The self-assembly of metal-organic cages enables the rapid creation of atomically defined, three-dimensional, nanoscale architectures from easily accessible building blocks. Rigid and flat aromatic panels are typically used as ligands. Building on our recent success using oligoprolines to create defined metal-peptidic Pd2L4 cages with emergent head-to-tail isomer control, we have defined a new family of metal-peptidic cages. Herein, we show that installation of an additional metal-binding motif, enabling formation of Pd3L4, dual-cavity, anisotropic ‘peanut’ cages, generates complex and emergent behavior in response to small changes in ligand isomerism.
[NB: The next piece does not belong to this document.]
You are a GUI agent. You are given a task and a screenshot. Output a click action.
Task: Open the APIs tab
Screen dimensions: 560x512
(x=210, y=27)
By varying the sequence isomer used, or the stereochemistry of the 4R/S hydroxyproline, we can generate four distinct self-assembly outcomes, forming: the Pd3L4 cis CCNN cage isomer, the Pd3L4 ‘All Up’ CCCC cage isomer, a mixture of all possible isomers of Pd3L4 cages, or an interpenetrated Pd6L8 cage. We show that simple and subtle changes to a peptidic ligand give rise to complex behavior in metal-peptidic cage self-assembly, further underlining the advantages of supramolecular chemistry embracing biological building blocks.